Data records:

(begin)

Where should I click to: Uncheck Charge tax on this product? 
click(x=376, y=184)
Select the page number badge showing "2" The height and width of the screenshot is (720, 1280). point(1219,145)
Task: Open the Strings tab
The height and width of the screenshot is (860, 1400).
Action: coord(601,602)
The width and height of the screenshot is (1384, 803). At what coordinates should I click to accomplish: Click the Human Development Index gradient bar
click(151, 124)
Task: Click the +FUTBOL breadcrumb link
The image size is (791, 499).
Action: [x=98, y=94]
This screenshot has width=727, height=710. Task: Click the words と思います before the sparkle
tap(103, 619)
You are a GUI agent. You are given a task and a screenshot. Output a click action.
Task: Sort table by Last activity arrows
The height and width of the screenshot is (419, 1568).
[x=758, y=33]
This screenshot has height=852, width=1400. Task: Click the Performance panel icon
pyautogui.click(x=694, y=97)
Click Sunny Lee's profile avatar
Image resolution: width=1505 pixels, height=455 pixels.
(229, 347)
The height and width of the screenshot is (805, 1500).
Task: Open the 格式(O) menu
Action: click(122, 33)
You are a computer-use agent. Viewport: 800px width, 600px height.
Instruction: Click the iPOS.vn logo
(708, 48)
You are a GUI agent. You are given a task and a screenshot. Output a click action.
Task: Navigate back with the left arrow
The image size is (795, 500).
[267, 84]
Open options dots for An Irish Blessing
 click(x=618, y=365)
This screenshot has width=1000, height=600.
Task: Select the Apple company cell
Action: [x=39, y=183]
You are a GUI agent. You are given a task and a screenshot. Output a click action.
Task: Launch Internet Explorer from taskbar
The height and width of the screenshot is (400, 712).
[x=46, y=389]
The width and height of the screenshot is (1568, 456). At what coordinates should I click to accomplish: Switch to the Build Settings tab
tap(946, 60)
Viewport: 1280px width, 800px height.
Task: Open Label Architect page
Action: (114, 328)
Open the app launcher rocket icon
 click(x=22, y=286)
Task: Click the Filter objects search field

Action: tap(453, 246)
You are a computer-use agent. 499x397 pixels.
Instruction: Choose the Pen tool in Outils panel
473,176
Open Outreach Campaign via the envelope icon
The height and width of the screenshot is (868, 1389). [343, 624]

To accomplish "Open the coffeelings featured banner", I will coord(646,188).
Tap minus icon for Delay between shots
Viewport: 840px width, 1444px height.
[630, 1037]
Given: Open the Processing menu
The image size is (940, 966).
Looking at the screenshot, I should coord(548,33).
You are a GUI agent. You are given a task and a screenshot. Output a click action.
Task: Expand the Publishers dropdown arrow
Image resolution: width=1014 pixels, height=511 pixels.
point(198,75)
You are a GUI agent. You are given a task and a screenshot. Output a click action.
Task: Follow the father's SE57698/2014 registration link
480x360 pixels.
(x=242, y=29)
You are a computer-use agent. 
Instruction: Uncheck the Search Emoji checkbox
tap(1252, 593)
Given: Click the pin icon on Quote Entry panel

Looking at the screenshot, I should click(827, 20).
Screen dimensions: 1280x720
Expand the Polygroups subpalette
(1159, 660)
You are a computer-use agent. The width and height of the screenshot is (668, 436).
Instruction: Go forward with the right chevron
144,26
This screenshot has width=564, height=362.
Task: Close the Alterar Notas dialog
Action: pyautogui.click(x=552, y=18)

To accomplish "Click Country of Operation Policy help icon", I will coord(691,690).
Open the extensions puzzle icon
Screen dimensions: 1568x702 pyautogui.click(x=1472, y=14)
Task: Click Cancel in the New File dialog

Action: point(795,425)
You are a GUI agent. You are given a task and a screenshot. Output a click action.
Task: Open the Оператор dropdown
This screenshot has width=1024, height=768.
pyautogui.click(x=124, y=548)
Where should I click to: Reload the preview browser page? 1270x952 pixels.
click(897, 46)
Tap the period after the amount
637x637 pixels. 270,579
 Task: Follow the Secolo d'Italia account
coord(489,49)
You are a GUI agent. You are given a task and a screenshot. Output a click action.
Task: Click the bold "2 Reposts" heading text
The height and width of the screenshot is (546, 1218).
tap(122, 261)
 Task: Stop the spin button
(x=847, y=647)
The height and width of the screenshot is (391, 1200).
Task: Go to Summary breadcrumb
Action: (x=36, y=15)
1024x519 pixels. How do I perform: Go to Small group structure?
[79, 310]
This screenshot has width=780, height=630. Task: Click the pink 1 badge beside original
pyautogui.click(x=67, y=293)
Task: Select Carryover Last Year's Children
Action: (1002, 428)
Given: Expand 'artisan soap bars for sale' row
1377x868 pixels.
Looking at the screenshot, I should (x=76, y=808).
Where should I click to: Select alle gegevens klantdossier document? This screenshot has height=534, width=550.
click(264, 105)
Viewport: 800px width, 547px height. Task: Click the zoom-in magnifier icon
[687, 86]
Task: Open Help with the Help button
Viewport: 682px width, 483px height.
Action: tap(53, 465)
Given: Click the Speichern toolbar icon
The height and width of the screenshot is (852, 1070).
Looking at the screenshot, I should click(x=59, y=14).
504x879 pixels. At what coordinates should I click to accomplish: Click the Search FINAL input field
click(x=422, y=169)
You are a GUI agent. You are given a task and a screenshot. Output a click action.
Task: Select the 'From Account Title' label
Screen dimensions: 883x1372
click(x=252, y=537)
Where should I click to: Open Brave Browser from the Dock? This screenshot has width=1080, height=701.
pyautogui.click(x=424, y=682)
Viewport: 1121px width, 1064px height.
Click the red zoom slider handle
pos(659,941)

(end)

EXERCISE DIRECTIONS — Put every line of the rows above into a JSON list of strings, one string per line, leaving out blank lines.

SOLUTION FOR THIS TASK —
[
  "Where should I click to: Uncheck Charge tax on this product? ",
  "click(x=376, y=184)",
  "Select the page number badge showing \"2\" The height and width of the screenshot is (720, 1280). point(1219,145)",
  "Task: Open the Strings tab",
  "The height and width of the screenshot is (860, 1400).",
  "Action: coord(601,602)",
  "The width and height of the screenshot is (1384, 803). At what coordinates should I click to accomplish: Click the Human Development Index gradient bar",
  "click(151, 124)",
  "Task: Click the +FUTBOL breadcrumb link",
  "The image size is (791, 499).",
  "Action: [x=98, y=94]",
  "This screenshot has width=727, height=710. Task: Click the words と思います before the sparkle",
  "tap(103, 619)",
  "You are a GUI agent. You are given a task and a screenshot. Output a click action.",
  "Task: Sort table by Last activity arrows",
  "The height and width of the screenshot is (419, 1568).",
  "[x=758, y=33]",
  "This screenshot has height=852, width=1400. Task: Click the Performance panel icon",
  "pyautogui.click(x=694, y=97)",
  "Click Sunny Lee's profile avatar",
  "Image resolution: width=1505 pixels, height=455 pixels.",
  "(229, 347)",
  "The height and width of the screenshot is (805, 1500).",
  "Task: Open the 格式(O) menu",
  "Action: click(122, 33)",
  "You are a computer-use agent. Viewport: 800px width, 600px height.",
  "Instruction: Click the iPOS.vn logo",
  "(708, 48)",
  "You are a GUI agent. You are given a task and a screenshot. Output a click action.",
  "Task: Navigate back with the left arrow",
  "The image size is (795, 500).",
  "[267, 84]",
  "Open options dots for An Irish Blessing",
  " click(x=618, y=365)",
  "This screenshot has width=1000, height=600.",
  "Task: Select the Apple company cell",
  "Action: [x=39, y=183]",
  "You are a GUI agent. You are given a task and a screenshot. Output a click action.",
  "Task: Launch Internet Explorer from taskbar",
  "The height and width of the screenshot is (400, 712).",
  "[x=46, y=389]",
  "The width and height of the screenshot is (1568, 456). At what coordinates should I click to accomplish: Switch to the Build Settings tab",
  "tap(946, 60)",
  "Viewport: 1280px width, 800px height.",
  "Task: Open Label Architect page",
  "Action: (114, 328)",
  "Open the app launcher rocket icon",
  " click(x=22, y=286)",
  "Task: Click the Filter objects search field",
  "Action: tap(453, 246)",
  "You are a computer-use agent. 499x397 pixels.",
  "Instruction: Choose the Pen tool in Outils panel",
  "473,176",
  "Open Outreach Campaign via the envelope icon",
  "The height and width of the screenshot is (868, 1389). [343, 624]",
  "To accomplish \"Open the coffeelings featured banner\", I will coord(646,188).",
  "Tap minus icon for Delay between shots",
  "Viewport: 840px width, 1444px height.",
  "[630, 1037]",
  "Given: Open the Processing menu",
  "The image size is (940, 966).",
  "Looking at the screenshot, I should coord(548,33).",
  "You are a GUI agent. You are given a task and a screenshot. Output a click action.",
  "Task: Expand the Publishers dropdown arrow",
  "Image resolution: width=1014 pixels, height=511 pixels.",
  "point(198,75)",
  "You are a GUI agent. You are given a task and a screenshot. Output a click action.",
  "Task: Follow the father's SE57698/2014 registration link",
  "480x360 pixels.",
  "(x=242, y=29)",
  "You are a computer-use agent. ",
  "Instruction: Uncheck the Search Emoji checkbox",
  "tap(1252, 593)",
  "Given: Click the pin icon on Quote Entry panel",
  "Looking at the screenshot, I should click(827, 20).",
  "Screen dimensions: 1280x720",
  "Expand the Polygroups subpalette",
  "(1159, 660)",
  "You are a computer-use agent. The width and height of the screenshot is (668, 436).",
  "Instruction: Go forward with the right chevron",
  "144,26",
  "This screenshot has width=564, height=362.",
  "Task: Close the Alterar Notas dialog",
  "Action: pyautogui.click(x=552, y=18)",
  "To accomplish \"Click Country of Operation Policy help icon\", I will coord(691,690).",
  "Open the extensions puzzle icon",
  "Screen dimensions: 1568x702 pyautogui.click(x=1472, y=14)",
  "Task: Click Cancel in the New File dialog",
  "Action: point(795,425)",
  "You are a GUI agent. You are given a task and a screenshot. Output a click action.",
  "Task: Open the Оператор dropdown",
  "This screenshot has width=1024, height=768.",
  "pyautogui.click(x=124, y=548)",
  "Where should I click to: Reload the preview browser page? 1270x952 pixels.",
  "click(897, 46)",
  "Tap the period after the amount",
  "637x637 pixels. 270,579",
  " Task: Follow the Secolo d'Italia account",
  "coord(489,49)",
  "You are a GUI agent. You are given a task and a screenshot. Output a click action.",
  "Task: Click the bold \"2 Reposts\" heading text",
  "The height and width of the screenshot is (546, 1218).",
  "tap(122, 261)",
  " Task: Stop the spin button",
  "(x=847, y=647)",
  "The height and width of the screenshot is (391, 1200).",
  "Task: Go to Summary breadcrumb",
  "Action: (x=36, y=15)",
  "1024x519 pixels. How do I perform: Go to Small group structure?",
  "[79, 310]",
  "This screenshot has width=780, height=630. Task: Click the pink 1 badge beside original",
  "pyautogui.click(x=67, y=293)",
  "Task: Select Carryover Last Year's Children",
  "Action: (1002, 428)",
  "Given: Expand 'artisan soap bars for sale' row",
  "1377x868 pixels.",
  "Looking at the screenshot, I should (x=76, y=808).",
  "Where should I click to: Select alle gegevens klantdossier document? This screenshot has height=534, width=550.",
  "click(264, 105)",
  "Viewport: 800px width, 547px height. Task: Click the zoom-in magnifier icon",
  "[687, 86]",
  "Task: Open Help with the Help button",
  "Viewport: 682px width, 483px height.",
  "Action: tap(53, 465)",
  "Given: Click the Speichern toolbar icon",
  "The height and width of the screenshot is (852, 1070).",
  "Looking at the screenshot, I should click(x=59, y=14).",
  "504x879 pixels. At what coordinates should I click to accomplish: Click the Search FINAL input field",
  "click(x=422, y=169)",
  "You are a GUI agent. You are given a task and a screenshot. Output a click action.",
  "Task: Select the 'From Account Title' label",
  "Screen dimensions: 883x1372",
  "click(x=252, y=537)",
  "Where should I click to: Open Brave Browser from the Dock? This screenshot has width=1080, height=701.",
  "pyautogui.click(x=424, y=682)",
  "Viewport: 1121px width, 1064px height.",
  "Click the red zoom slider handle",
  "pos(659,941)"
]